The high-tech leveling system was first used at the preassembly yard. “It allowed us to store the hydraulic cylinder positions so we could reuse them,” says NYCC’s King. “We wanted to maintain the same geometry to avoid racking and overstressing the slabs.”
That night between 6 p.m. and 9 p.m., the module barge was moved into position along the seawall, north of the derrick barge. Then, crews connected the lifting frame to the module. Next, the Chessy operator lifted the module and tugboats removed the transport barge. Chessy, with its load, was ready to swing.
During each lift, the derrick barge would rotate 90°. That, in turn, would rotate the module into its landing position onto awaiting column stubs or seated connectors.
Bolting had to be done quickly, before the road could reopen. The moment a module was in position, ironworkers would begin bolting the connections and column support points on all three levels at once, says King.
Once bolting was done, workers disconnected the lifting frame. Chessy would rotate back. The next day, it was moved north 50 ft to the next position.
Tugs moved the empty barge to New Jersey, while the next module barge moved from New Jersey to Manhattan. The basic choreography was repeated 19 times.
Only the third module took two nights to install, due to the need to shim its western column stubs. “Once we learned we had to super-elevate the modules, we did adjustments prior to setting all the rest,” says King.
For Turner’s Zegler, an incident one Saturday morning gave him some unexpected perspective on the nerve-racking operation. After wrapping up a lift ahead of schedule, Zegler and his team walked to 63rd Street and York Avenue, along the west side of campus, to check for cars exiting FDR Drive, which would have meant it reopened to traffic.
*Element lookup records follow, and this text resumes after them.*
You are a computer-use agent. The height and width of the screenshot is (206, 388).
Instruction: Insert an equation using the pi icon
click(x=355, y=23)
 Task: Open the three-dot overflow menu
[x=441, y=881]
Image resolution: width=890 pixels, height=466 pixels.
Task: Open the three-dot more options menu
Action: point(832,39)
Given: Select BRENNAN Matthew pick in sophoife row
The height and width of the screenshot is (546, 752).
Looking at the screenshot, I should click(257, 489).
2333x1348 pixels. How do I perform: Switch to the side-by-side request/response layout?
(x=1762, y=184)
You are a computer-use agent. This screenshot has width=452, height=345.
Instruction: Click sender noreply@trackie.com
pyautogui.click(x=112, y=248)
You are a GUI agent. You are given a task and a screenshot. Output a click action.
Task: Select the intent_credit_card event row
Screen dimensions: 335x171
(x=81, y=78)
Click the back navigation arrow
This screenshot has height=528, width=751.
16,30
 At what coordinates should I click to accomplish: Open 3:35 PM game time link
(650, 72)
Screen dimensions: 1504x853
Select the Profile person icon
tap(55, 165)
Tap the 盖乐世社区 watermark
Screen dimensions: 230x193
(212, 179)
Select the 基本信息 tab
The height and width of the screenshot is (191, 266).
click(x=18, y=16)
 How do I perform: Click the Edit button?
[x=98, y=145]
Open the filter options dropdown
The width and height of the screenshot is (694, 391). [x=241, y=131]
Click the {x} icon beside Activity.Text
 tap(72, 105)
There, Zegler noticed a pregnant woman, apparently in labor, standing on the curb. He quickly offered to help her husband, who was searching in vain for a cab.
His team took to the street. Turner’s superintendent, Claude Wuytack, convinced a cab driver to ditch his fare and take the couple to the hospital, says Zegler. “They thanked us, and we said, ‘If it’s a boy, name him Turner.’
“We felt we did so much more in that three minutes than in the previous eight hours,” adds Zegler.
Rockefeller University’s Lifton didn’t catch the Good Samaritans on the webcam. But he has seen a great deal of positive action since Sept. 1, when he arrived on campus. That’s because the president’s house, at the north end of campus, gives him a ringside view of the progress of the job, which is 51% finished and on schedule for substantial completion in October 2018.
For the cause, Lifton has even given up his driveway, the only route into the site. He often watches the hydraulic crane off-loading trucks, just 50 ft from his living-room window. “It’s spectacular,” he says.
The lab building, which is updating the school’s aging research infrastructure, figured into Lifton’s decision to take the reins at Rockefeller University. “The project is an inspiration for the entire campus,” he says.